[Mutant Prevention Concentration: is it significant in the clinical practice?]

Fluoroquinolones therapeutic efficacy is closely related to the achievement of the highest concentration (concentration-dependent drugs). However, following exposure to antibiotics, along with a decrease in the overall bacterial population, a selection of resistant bacterial population can also occur. In such a scenario, the Mutant Prevention Concentration (MPC) has to be considered, the antibiotic concentration that approximatively allows to obtain inhibition of fully susceptible as well as low resistant strains. In the range between MPC and MIC values, the Mutant Selection Window (MSW) is delineated, a range of antibiotic concentrations within a selection of mutant strains could possibly take place.

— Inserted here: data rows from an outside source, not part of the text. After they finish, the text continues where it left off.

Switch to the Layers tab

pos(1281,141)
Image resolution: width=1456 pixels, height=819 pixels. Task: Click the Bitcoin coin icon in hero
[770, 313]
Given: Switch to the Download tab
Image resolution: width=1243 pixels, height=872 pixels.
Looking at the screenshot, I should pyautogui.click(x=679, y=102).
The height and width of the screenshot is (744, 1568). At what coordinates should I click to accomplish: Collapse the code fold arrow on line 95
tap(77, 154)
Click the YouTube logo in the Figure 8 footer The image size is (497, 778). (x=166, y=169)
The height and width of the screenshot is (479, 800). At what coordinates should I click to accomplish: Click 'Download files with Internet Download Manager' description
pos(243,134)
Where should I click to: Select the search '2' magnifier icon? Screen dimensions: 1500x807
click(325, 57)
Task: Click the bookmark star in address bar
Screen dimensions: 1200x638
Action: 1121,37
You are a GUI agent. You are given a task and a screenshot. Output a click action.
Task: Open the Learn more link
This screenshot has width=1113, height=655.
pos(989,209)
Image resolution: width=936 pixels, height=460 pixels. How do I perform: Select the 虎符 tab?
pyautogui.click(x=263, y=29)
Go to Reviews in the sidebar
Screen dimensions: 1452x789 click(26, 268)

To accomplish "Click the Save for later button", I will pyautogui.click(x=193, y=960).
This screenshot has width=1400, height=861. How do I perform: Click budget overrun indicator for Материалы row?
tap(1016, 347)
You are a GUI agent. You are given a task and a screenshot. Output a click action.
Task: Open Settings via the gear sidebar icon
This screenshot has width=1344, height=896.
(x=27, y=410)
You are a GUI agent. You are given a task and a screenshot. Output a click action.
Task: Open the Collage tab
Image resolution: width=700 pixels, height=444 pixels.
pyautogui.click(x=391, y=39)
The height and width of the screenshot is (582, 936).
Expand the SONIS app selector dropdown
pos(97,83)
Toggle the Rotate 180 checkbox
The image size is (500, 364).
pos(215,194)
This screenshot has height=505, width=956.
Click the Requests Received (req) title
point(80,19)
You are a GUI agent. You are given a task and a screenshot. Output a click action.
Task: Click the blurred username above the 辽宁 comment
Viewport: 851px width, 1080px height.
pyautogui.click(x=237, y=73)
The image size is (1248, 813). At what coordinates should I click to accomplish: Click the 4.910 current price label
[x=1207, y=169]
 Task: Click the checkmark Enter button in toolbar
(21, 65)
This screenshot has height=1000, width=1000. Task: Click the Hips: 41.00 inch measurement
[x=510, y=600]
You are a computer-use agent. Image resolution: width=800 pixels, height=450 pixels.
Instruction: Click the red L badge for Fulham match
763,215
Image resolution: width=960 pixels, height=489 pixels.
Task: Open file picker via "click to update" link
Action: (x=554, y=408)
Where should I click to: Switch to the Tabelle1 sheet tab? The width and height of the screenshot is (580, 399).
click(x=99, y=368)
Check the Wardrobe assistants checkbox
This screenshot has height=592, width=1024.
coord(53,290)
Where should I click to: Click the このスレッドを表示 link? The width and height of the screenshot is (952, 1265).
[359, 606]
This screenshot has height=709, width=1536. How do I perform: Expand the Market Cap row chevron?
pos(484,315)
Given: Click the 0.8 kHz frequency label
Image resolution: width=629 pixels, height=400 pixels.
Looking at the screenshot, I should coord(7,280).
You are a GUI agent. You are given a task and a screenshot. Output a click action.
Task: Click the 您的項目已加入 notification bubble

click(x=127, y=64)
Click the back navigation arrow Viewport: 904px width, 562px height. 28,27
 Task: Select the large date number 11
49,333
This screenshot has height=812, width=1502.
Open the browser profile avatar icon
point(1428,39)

The clinical impact of these microbiological observations can be found in the importance that the drug concentration a patient will be exposed to, consequently assumes: a concentration that doesn't reach MIC, although doesn't alter the resistance pattern, will not guarantee the recovery; increasing concentration up to values comprised within the MSW, leads to killing of susceptible bacteria and to a successful clinical response; on the other hand, the possibility does exist that less susceptible microorganisms are selected. Finally, a third higher concentration profile subsists, corresponding to the MPC, above the MSW, which permits to obtain both the results. Such an approach has been extensively studied with fluoroquinolones. A number of studies suggests that different fluoroquinolones are contradistinguished by a diverse MPC value. Multiple factors can influence the risk of selecting bacterial resistance: mutagenicity of the fluoroquinolone utilized, size of microbial population to treat, antibiotic concentration attainable at the site infection, pathophysiologic features of the patient, and lastly the prescribing behaviour, not always appropriate.